═══ Extracted records ═══

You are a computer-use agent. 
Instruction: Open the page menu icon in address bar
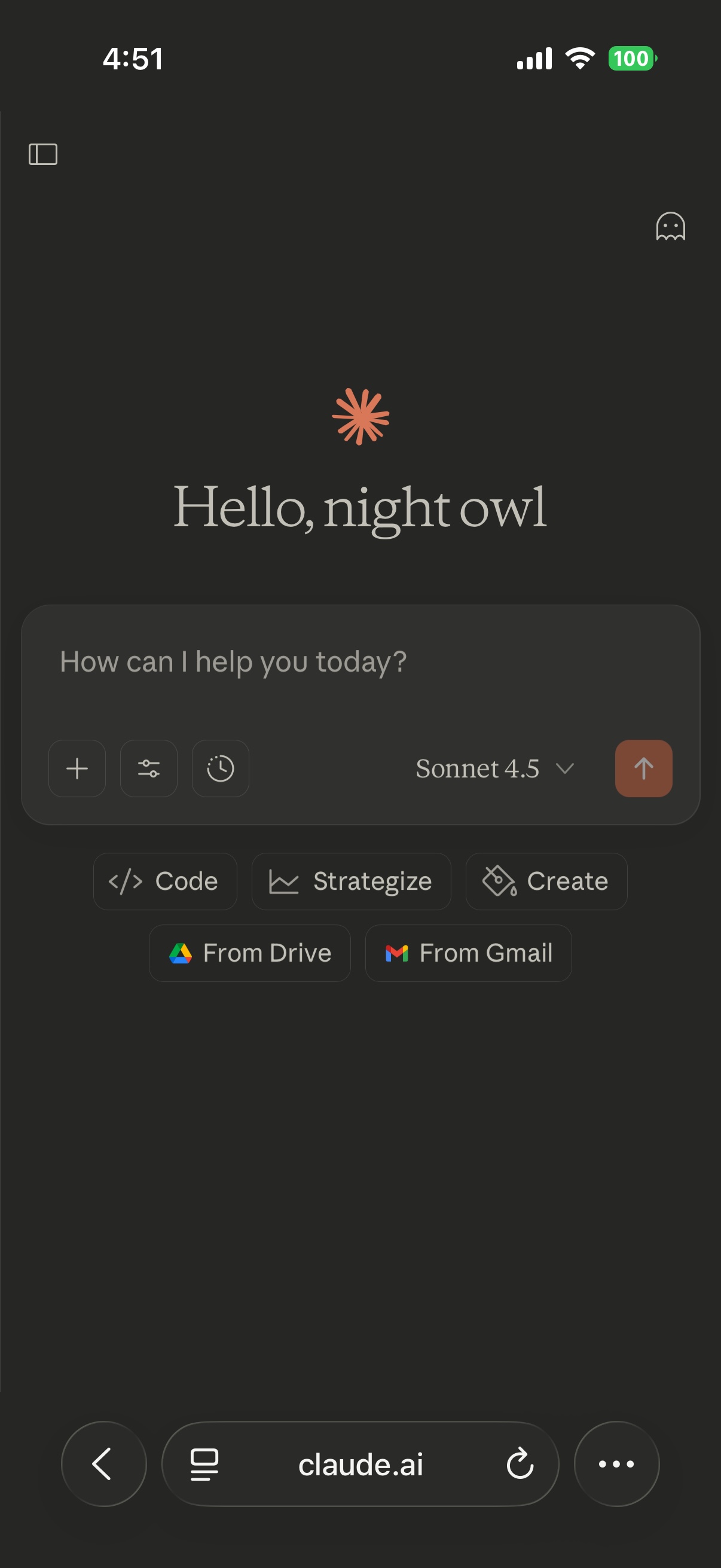204,1463
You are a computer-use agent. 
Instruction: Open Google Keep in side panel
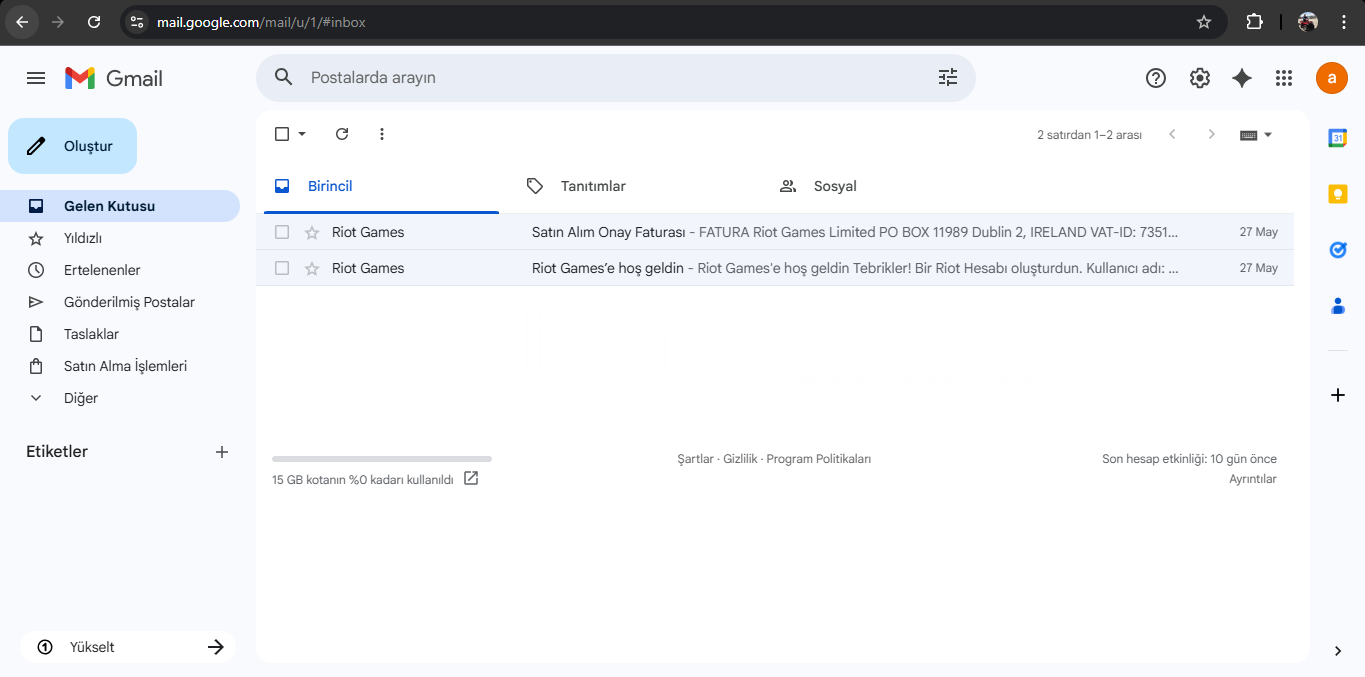[x=1338, y=194]
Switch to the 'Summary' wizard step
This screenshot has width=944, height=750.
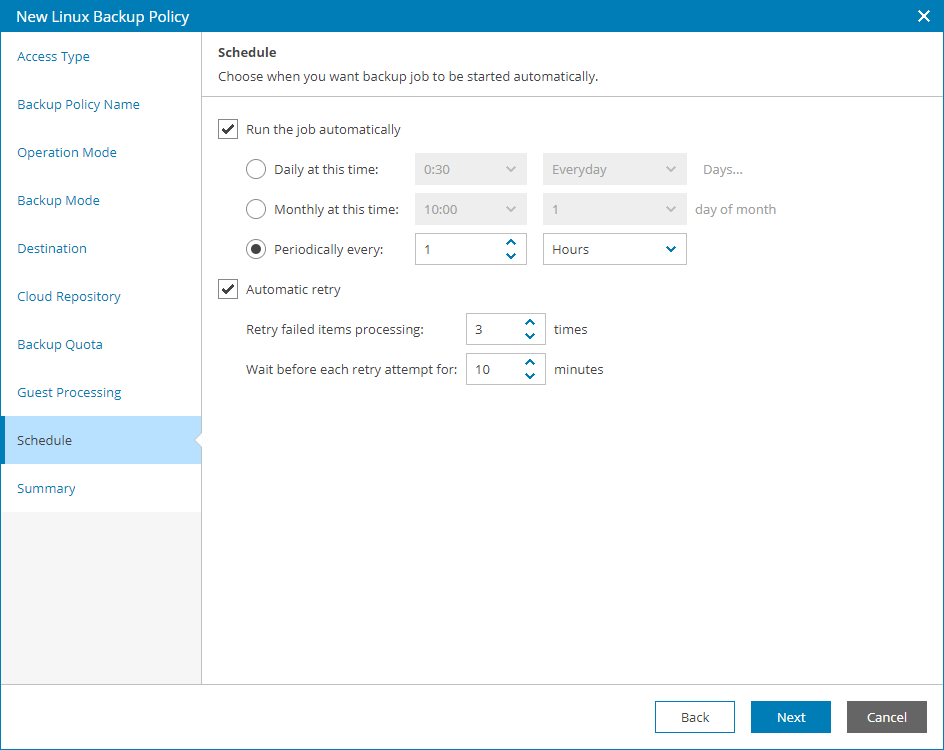(x=46, y=488)
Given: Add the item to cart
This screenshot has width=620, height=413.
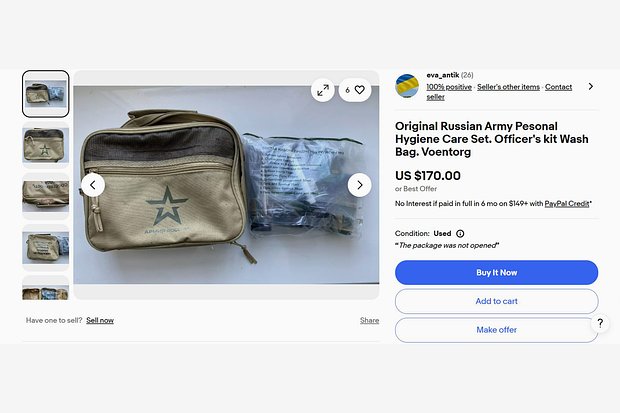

═══

• **Task directions**:
Output all of the entries verbatim, leaving out any images.

• **Solved problem**:
You are a computer-use agent. 
Instruction: Open the page menu icon in address bar
204,1463
You are a computer-use agent. 
Instruction: Open Google Keep in side panel
[x=1338, y=194]
Switch to the 'Summary' wizard step
This screenshot has width=944, height=750.
(x=46, y=488)
Given: Add the item to cart
This screenshot has width=620, height=413.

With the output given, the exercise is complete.